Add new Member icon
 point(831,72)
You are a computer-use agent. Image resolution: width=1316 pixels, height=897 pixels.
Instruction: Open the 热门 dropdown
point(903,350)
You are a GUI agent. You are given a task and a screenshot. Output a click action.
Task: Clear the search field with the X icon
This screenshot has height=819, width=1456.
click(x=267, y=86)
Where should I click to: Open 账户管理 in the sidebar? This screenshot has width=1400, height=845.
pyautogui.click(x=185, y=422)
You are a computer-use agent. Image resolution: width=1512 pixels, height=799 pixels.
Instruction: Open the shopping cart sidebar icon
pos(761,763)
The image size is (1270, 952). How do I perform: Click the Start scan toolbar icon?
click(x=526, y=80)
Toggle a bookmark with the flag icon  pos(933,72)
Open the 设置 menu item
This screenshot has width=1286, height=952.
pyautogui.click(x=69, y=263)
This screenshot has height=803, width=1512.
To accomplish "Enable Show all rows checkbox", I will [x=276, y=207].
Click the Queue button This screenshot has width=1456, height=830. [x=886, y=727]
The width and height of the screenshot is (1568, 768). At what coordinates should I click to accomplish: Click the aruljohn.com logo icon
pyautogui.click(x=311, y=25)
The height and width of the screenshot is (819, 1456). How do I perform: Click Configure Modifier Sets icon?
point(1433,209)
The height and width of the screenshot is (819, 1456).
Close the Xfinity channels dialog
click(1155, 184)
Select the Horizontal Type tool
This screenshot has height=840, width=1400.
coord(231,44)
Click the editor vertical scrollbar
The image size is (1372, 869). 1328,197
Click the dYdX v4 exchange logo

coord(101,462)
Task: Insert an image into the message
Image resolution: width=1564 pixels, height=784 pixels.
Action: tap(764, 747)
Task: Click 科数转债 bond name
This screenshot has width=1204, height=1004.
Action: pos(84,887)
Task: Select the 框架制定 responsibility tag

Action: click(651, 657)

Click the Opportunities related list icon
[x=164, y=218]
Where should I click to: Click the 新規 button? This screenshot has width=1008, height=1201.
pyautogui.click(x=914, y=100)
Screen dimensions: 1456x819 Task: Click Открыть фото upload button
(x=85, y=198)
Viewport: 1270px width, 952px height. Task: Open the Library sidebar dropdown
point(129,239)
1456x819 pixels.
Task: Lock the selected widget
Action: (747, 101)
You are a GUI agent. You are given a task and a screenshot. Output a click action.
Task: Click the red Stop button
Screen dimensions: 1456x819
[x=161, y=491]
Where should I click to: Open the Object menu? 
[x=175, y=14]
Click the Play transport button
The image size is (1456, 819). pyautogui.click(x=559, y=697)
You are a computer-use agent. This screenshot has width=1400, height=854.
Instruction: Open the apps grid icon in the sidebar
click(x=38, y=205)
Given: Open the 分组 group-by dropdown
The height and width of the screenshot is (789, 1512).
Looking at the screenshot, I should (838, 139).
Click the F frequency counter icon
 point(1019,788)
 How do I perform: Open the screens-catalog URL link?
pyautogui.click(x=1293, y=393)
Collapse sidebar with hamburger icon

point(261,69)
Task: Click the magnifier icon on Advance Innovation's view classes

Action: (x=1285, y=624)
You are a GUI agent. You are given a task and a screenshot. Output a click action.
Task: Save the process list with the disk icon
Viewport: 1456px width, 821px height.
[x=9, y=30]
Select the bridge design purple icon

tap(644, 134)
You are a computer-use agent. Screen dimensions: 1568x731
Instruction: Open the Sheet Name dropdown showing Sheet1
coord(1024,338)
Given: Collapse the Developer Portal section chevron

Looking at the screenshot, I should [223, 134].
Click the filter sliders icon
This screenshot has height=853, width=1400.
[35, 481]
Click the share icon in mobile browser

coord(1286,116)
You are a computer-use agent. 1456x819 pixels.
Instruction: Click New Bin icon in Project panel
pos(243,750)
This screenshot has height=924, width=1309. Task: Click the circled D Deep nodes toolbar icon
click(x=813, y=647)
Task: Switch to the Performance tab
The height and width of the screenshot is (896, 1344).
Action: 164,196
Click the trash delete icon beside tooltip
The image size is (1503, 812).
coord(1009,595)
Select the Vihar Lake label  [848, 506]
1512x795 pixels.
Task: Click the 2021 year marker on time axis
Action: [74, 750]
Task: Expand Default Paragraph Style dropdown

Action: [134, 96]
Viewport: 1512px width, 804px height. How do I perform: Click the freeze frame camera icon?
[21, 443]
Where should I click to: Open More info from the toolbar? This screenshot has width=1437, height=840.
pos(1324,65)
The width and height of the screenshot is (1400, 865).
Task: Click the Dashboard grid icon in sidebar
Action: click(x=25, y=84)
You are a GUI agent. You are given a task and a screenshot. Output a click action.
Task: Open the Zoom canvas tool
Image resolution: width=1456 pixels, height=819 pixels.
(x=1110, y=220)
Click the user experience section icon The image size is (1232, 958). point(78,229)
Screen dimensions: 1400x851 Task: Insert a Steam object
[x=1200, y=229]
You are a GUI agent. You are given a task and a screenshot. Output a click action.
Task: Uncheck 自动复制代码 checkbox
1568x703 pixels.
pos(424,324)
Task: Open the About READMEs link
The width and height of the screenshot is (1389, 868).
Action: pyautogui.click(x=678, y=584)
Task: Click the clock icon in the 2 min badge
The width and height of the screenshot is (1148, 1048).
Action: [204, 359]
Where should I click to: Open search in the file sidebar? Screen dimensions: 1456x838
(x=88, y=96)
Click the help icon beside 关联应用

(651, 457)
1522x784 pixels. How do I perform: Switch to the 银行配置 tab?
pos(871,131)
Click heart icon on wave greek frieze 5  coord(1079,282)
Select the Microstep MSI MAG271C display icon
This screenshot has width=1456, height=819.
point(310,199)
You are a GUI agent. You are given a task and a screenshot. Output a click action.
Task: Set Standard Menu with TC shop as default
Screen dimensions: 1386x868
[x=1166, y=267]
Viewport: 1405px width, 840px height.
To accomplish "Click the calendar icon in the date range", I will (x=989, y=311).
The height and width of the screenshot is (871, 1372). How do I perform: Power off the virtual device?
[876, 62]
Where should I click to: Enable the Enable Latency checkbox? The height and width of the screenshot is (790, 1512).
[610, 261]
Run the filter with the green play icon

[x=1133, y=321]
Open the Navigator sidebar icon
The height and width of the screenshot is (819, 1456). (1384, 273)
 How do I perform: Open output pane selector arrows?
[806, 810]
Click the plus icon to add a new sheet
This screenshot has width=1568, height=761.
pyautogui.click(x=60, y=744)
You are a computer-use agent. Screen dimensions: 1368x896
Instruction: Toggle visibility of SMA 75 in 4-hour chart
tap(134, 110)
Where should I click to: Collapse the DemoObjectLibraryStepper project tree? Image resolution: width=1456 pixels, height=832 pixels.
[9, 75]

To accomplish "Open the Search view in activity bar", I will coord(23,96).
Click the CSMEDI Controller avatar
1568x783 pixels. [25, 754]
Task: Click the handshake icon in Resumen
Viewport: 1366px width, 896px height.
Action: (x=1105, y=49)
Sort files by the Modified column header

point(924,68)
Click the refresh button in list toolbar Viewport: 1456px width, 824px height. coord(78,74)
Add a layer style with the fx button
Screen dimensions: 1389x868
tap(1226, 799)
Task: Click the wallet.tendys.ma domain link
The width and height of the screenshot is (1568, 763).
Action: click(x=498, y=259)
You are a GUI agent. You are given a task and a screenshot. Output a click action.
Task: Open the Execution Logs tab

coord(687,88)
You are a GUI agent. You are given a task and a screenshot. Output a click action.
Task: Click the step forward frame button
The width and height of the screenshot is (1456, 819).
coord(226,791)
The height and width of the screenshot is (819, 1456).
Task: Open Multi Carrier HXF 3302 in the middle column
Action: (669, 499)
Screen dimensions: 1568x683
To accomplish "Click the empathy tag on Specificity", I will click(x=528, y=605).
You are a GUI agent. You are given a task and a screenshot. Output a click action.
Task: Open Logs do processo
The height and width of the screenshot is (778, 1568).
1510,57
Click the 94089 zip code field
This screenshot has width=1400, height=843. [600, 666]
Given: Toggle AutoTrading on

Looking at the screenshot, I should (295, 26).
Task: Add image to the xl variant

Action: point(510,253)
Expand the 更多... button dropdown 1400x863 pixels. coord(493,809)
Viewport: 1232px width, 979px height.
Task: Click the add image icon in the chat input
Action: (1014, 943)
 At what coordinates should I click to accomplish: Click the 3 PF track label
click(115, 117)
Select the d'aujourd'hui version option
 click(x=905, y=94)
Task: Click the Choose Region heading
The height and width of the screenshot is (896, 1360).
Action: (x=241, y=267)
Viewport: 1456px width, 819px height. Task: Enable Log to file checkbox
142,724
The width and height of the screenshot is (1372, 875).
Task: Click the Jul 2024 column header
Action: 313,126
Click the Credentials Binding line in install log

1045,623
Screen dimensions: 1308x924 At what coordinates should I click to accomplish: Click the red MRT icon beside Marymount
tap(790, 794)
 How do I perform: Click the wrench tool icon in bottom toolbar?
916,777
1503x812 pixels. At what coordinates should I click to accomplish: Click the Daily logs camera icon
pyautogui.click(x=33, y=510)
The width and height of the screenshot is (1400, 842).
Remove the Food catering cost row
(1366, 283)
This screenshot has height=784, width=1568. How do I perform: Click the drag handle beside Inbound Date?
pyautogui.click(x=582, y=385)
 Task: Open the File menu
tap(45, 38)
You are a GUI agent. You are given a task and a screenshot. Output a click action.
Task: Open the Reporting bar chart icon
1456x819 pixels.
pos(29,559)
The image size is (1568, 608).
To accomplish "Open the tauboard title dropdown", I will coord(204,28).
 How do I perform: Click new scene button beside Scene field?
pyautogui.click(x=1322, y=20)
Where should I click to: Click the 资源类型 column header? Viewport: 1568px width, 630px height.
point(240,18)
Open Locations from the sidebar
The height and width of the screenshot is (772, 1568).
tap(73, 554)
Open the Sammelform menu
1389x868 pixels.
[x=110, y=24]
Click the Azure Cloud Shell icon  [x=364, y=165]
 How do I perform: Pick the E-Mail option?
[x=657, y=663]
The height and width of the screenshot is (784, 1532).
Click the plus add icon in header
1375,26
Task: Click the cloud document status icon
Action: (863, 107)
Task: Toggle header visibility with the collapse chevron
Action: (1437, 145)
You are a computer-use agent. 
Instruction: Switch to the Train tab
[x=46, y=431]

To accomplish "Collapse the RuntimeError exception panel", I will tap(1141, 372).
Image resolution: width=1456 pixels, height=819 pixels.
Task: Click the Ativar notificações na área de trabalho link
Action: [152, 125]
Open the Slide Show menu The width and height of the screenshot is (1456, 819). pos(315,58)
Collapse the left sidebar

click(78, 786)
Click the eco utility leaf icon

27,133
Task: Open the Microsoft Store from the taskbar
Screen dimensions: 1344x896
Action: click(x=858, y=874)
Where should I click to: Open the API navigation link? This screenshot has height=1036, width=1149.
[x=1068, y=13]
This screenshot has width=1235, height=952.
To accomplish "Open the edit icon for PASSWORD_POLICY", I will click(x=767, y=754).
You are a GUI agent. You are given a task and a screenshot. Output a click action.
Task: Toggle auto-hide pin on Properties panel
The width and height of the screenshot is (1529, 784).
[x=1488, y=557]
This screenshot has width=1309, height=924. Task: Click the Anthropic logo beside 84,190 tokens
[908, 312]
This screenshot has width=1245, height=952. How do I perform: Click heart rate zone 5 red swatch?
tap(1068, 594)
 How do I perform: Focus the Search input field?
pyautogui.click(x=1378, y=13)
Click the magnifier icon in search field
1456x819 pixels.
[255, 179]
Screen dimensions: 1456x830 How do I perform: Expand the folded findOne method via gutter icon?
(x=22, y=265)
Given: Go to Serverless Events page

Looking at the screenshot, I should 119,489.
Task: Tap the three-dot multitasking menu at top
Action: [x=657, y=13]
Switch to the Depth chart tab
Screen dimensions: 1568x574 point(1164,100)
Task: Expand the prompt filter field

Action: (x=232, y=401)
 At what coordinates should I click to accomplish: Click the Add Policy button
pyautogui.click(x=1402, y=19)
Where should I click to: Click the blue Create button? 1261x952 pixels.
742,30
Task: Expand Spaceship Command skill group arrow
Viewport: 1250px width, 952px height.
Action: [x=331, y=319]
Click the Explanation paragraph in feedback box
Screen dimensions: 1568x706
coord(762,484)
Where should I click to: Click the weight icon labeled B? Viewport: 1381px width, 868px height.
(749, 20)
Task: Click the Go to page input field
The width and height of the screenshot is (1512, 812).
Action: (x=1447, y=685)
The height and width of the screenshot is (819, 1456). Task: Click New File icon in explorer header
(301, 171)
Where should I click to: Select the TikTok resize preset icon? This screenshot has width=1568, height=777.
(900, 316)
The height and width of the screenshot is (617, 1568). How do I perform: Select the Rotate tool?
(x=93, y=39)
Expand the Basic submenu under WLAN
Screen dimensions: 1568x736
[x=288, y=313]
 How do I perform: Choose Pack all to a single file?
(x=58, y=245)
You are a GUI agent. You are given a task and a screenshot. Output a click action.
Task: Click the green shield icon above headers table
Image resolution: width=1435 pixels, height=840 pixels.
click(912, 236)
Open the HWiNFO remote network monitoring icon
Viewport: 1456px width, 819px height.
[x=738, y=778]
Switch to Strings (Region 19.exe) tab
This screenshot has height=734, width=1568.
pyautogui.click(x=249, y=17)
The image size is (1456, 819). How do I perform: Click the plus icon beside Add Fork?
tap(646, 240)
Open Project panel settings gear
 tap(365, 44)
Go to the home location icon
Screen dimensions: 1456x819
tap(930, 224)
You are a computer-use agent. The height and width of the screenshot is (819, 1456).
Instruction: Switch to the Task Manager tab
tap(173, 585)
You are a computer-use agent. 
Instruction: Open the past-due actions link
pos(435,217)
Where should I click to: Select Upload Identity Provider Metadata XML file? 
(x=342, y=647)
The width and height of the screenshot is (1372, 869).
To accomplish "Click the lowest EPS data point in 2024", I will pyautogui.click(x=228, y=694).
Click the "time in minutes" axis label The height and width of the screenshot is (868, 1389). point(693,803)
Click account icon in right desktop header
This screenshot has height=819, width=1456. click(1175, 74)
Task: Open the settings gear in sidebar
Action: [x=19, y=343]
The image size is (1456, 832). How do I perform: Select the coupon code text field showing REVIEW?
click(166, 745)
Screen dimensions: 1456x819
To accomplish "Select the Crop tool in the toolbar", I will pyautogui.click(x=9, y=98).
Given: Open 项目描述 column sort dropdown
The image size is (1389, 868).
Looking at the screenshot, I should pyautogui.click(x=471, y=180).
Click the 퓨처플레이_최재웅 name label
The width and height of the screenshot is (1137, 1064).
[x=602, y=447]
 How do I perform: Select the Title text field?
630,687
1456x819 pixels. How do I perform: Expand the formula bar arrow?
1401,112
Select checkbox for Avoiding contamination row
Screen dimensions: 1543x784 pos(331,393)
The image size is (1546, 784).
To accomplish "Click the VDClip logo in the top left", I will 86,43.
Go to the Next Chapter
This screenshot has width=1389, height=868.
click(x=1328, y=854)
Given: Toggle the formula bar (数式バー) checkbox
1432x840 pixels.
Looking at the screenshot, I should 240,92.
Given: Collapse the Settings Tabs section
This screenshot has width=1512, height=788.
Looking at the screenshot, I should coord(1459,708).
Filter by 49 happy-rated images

• • •

The task: Take every line from the records that holds "group" and copy it down.

Result for this task:
Given: Open the 分组 group-by dropdown
Task: Expand Spaceship Command skill group arrow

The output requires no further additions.